A
A
Alexander Mamaev2016-06-06 20:00:34
Python
Alexander Mamaev, 2016-06-06 20:00:34

How to fix unicode json in python?

To put it simply, I need to get information. Unfortunately, I don't know if I'm moving in the right direction. Therefore, instead of asking how to recode this page if decode("utf-8) does not work. I'd rather ask directly how to get data that can be parsed from this page .
Interested in a python solution, here's what I could do. In advance thank.

# -*- coding: utf-8 -*- ?
import requests
import json

def GetJSON(word):
  url = "https://ru.wiktionary.org//w/api.php?action=query&titles=%s&prop=revisions&rvprop=content&format=json"
  url = url%word
  answ = requests.get(url).text
  data = json.load(answ)

▶ TASK REQUIREMENTS
• a. Name each query parameter that appears in the URL string of the Python question.
• b. Reproduce everything in the Python question from "# -*- coding: utf-8" down to "data = json.load(answ)", keeping it verbatim.

▶ DATA EXCERPT
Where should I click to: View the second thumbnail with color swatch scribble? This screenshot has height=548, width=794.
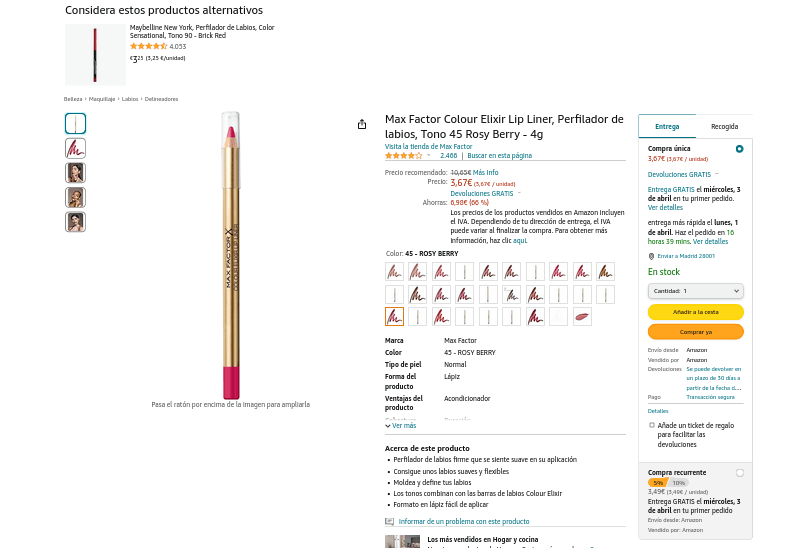[75, 148]
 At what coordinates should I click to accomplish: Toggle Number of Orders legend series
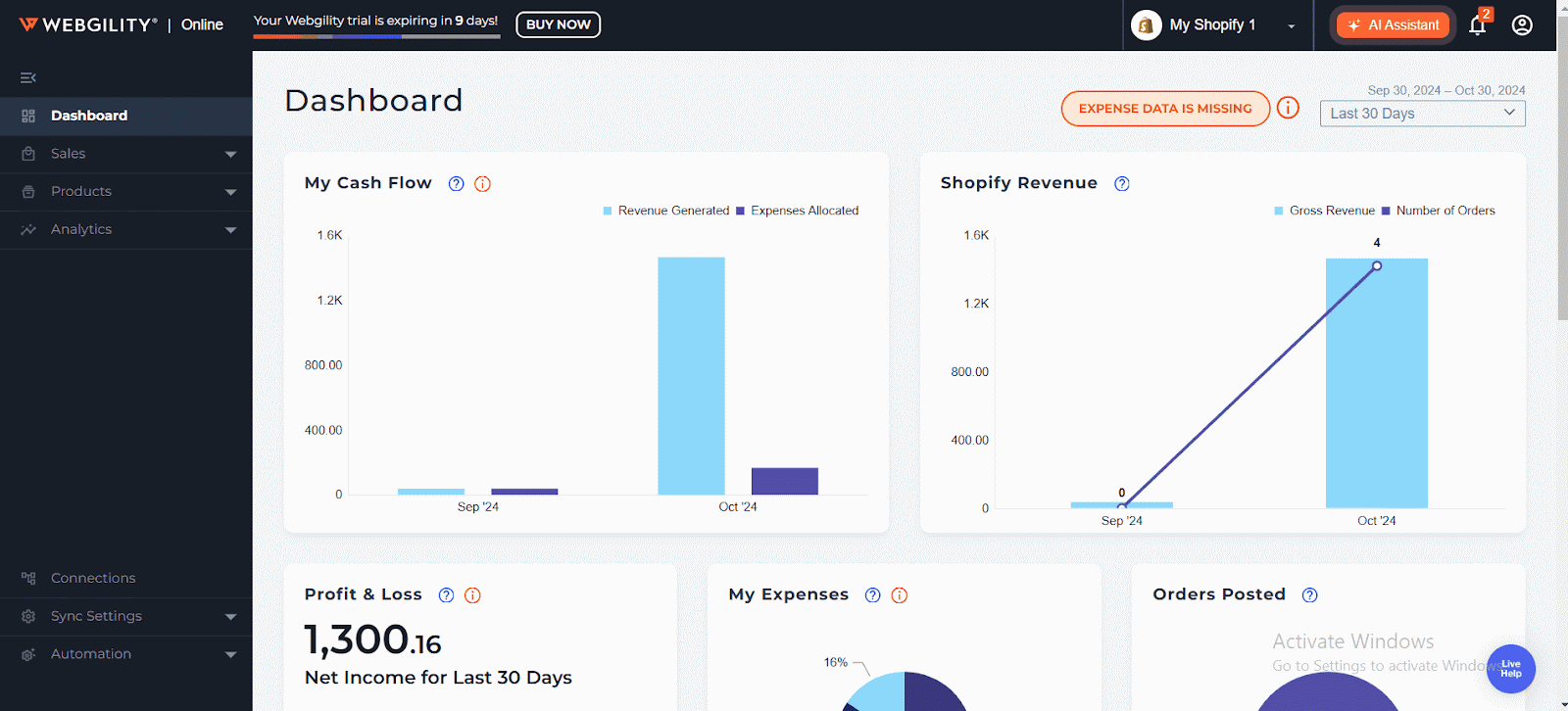1439,211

▶ OUTPUTS BY TASK
• a. action, titles, prop, rvprop, format

• b.
# -*- coding: utf-8 -*- ?
import requests
import json

def GetJSON(word):
  url = "https://ru.wiktionary.org//w/api.php?action=query&titles=%s&prop=revisions&rvprop=content&format=json"
  url = url%word
  answ = requests.get(url).text
  data = json.load(answ)